Exercise 1 | Decide whether each statement below agrees with the handrail thread that follows. Answer yes or no for each, quoting the deciding words of the thread. (a) The client wants the handrail painted white. (b) Lacquer is among the finishes being considered. (c) CliffK believes a clear coat is needed over a quality enamel such as Advance.

Source passage |
>>>

# Painting Staircase "Handrail"



## Gotdibz (Sep 30, 2010)

I have a staircase handrail (Handrail Only) that a client wants painted ( I offered to refinish with stain) she really wants it painted white. My first thought was to sand down the old finish ( stain and clear coat). Prime with oil primer and finish with high gloss Advance.

How would you take this on? any other method, or finish you might use?.
I like to see what other options might be available. 

Lacquers not an option

Maybe use a clear coat on the finish? if so what would you use. 
hmmmm...

Thanks.


----------



## Rbriggs82 (Jul 9, 2012)

You can use bm stays clear on top of the finish coat.


----------



## Gotdibz (Sep 30, 2010)

Great, I hear good things about it.
I'm wondering how compatible it is with something like Advance.


----------



## Rbriggs82 (Jul 9, 2012)

Gotdibz said:


> Great, I hear good things about it.
> I'm wondering how compatible it is with something like Advance.


I don't see why they wouldn't be compatible but I'd still ask the store first.


----------



## CliffK (Dec 21, 2010)

If you finish it with a quality enamel like Advance or similar product I really don't see the need to clear coat over it. It should be fine. I would also be a little skeptical of the Stays Clear bonding over a glossy finish that will be "handled" without scuffing- which seems counterproductive.

<<<

Input |
>>>

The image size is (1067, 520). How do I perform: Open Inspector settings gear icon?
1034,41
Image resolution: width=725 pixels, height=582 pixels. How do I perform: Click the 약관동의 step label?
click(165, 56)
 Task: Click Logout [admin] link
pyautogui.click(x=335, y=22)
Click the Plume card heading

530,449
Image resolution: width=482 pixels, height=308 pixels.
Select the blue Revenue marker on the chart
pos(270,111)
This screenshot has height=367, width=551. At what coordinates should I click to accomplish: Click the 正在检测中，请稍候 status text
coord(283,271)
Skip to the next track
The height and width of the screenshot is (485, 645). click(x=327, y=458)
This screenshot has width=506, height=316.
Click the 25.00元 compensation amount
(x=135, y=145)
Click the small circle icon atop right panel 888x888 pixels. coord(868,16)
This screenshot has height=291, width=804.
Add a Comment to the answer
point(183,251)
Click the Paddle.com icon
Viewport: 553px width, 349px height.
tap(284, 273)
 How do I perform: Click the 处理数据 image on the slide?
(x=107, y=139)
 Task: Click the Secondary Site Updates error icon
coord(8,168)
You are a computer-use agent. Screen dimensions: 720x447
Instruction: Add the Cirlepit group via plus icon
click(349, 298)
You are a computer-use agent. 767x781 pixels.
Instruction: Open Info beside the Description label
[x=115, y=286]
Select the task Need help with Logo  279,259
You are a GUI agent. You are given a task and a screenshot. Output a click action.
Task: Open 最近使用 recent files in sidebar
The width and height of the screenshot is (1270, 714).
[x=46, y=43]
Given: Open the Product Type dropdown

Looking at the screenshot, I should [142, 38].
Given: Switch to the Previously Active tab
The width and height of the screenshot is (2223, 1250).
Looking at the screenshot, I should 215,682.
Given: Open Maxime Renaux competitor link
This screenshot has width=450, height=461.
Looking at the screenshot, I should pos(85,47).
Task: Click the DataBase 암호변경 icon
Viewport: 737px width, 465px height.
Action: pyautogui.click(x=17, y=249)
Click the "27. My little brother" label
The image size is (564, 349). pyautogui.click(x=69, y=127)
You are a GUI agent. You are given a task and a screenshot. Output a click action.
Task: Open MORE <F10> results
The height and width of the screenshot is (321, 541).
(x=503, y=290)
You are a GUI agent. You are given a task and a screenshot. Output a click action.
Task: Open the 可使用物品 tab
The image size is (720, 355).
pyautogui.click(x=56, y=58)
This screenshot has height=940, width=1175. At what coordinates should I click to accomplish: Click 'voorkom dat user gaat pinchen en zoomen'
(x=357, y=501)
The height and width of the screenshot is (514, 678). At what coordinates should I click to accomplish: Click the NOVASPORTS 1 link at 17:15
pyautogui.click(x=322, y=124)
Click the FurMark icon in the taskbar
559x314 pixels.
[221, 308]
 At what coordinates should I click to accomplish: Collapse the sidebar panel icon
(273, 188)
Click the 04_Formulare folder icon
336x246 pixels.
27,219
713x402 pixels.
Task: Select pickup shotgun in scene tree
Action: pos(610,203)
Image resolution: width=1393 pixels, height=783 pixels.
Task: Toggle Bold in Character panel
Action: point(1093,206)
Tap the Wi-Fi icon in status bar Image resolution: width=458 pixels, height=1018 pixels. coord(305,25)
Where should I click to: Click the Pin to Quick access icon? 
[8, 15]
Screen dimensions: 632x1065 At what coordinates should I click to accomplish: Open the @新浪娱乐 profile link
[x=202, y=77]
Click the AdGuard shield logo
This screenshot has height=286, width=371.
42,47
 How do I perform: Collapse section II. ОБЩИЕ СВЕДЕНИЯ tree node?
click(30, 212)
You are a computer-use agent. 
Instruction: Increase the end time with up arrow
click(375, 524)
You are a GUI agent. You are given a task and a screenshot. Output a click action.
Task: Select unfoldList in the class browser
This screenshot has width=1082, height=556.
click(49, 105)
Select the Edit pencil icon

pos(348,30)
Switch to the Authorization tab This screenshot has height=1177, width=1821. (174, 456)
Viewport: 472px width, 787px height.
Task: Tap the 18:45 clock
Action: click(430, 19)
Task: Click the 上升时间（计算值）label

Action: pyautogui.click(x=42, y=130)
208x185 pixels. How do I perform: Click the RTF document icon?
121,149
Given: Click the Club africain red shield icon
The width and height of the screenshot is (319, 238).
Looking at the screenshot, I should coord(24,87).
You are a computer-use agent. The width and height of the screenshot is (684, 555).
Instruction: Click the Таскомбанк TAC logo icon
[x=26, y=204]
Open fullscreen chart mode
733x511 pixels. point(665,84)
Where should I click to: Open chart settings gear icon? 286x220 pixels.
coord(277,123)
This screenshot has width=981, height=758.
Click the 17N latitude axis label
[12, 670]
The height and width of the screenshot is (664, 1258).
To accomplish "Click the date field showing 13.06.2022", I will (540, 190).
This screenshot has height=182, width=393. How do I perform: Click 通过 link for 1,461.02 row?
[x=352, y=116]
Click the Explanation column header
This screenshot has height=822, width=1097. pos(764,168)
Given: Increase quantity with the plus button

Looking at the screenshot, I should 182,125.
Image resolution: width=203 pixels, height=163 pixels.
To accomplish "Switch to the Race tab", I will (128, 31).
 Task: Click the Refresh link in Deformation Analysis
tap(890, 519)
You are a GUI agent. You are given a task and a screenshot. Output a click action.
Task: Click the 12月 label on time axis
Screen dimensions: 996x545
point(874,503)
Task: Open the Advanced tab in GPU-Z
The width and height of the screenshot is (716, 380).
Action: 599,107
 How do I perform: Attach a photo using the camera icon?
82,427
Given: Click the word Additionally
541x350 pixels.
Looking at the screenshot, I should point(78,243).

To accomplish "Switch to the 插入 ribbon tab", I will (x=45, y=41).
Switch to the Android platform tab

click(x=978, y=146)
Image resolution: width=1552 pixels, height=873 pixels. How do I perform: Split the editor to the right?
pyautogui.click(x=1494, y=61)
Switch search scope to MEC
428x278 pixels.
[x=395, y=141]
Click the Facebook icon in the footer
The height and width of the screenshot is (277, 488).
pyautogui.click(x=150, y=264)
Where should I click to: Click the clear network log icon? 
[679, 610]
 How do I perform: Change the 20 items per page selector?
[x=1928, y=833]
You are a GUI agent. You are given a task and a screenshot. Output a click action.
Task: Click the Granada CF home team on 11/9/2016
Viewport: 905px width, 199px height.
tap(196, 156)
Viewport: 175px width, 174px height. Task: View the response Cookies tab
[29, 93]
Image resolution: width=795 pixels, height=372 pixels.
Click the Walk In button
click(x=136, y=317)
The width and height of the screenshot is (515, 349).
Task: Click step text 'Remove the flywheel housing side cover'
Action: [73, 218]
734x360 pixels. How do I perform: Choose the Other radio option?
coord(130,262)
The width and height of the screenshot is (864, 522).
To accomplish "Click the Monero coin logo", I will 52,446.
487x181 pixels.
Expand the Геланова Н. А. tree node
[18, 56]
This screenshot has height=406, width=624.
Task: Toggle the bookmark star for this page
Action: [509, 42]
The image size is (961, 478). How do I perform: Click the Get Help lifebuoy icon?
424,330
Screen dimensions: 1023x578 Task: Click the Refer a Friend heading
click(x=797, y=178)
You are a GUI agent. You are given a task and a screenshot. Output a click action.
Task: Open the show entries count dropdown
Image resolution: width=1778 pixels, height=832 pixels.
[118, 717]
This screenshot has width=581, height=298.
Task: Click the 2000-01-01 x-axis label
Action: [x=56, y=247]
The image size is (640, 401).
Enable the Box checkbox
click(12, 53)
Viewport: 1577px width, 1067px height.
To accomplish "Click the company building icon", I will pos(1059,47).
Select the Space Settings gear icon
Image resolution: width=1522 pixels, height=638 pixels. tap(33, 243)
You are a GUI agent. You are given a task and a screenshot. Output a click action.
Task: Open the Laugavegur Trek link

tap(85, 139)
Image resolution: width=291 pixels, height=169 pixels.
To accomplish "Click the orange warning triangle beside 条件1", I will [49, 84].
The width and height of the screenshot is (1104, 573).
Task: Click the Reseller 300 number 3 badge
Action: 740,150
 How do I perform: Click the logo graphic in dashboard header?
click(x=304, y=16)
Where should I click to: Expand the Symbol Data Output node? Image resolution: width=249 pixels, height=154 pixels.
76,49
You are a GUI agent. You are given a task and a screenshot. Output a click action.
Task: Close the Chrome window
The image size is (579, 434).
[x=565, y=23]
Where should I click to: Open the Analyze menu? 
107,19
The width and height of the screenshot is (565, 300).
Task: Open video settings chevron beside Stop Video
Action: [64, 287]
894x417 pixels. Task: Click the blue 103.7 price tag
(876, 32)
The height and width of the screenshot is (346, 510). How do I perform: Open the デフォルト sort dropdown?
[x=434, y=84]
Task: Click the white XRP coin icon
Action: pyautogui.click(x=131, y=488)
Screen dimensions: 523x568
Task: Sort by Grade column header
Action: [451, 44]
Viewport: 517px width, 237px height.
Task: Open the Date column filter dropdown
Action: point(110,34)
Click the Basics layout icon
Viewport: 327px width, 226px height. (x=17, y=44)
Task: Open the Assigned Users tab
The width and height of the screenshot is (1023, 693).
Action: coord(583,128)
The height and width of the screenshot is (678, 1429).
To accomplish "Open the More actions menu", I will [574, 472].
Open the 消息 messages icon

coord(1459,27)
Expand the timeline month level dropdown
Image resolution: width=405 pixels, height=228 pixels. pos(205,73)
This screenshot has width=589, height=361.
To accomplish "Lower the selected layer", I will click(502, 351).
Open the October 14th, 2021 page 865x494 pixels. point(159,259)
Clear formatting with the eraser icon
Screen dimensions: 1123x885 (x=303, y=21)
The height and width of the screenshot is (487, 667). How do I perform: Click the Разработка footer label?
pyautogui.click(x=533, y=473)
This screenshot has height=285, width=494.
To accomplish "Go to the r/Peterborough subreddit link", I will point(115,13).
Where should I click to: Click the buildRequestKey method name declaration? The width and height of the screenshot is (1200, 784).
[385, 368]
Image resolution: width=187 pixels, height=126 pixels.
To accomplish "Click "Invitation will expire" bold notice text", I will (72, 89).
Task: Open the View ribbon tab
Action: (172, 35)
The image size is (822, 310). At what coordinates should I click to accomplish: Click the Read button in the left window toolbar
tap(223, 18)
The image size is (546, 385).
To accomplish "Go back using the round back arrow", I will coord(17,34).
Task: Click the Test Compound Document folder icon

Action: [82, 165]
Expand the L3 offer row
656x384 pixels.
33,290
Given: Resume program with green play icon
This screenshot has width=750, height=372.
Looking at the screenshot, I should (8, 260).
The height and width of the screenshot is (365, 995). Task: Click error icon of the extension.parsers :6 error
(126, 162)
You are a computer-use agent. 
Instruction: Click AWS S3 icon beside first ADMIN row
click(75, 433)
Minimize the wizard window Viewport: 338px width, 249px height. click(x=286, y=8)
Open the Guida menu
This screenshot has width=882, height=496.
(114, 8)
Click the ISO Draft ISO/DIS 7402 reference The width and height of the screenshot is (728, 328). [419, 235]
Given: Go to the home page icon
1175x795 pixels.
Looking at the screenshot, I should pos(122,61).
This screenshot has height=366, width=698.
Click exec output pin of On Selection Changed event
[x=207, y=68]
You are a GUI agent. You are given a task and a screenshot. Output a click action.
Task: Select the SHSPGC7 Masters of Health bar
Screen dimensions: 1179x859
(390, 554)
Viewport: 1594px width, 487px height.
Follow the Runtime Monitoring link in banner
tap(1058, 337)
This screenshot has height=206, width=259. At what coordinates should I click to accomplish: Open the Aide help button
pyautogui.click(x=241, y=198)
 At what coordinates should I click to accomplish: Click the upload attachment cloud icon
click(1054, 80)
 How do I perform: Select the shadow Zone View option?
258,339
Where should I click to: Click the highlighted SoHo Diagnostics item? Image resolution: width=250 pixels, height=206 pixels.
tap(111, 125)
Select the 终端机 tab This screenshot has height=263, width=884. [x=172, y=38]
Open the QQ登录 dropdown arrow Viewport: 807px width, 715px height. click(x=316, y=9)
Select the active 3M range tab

<<<

Exercise 2 | From the entries, copy out the lines starting at the one containing "Given: Resume program with green play icon" and ending at the one containing "click(75, 433)", both included.

Complete answer 1 |
(a) Yes: "she really wants it painted white."
(b) No: "Lacquers not an option"
(c) No: "I really don't see the need to clear coat over it."

Complete answer 2 |
Given: Resume program with green play icon
This screenshot has width=750, height=372.
Looking at the screenshot, I should (8, 260).
The height and width of the screenshot is (365, 995). Task: Click error icon of the extension.parsers :6 error
(126, 162)
You are a computer-use agent. 
Instruction: Click AWS S3 icon beside first ADMIN row
click(75, 433)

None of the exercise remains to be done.